The data must be copied over exactly and in full.

===== ENTRIES PROVIDED

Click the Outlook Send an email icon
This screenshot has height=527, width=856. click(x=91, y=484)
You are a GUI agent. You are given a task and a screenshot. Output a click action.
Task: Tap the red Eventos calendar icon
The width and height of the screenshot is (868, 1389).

==========

**FINAL ANSWER**
Click the Outlook Send an email icon
This screenshot has height=527, width=856. click(x=91, y=484)
You are a GUI agent. You are given a task and a screenshot. Output a click action.
Task: Tap the red Eventos calendar icon
The width and height of the screenshot is (868, 1389).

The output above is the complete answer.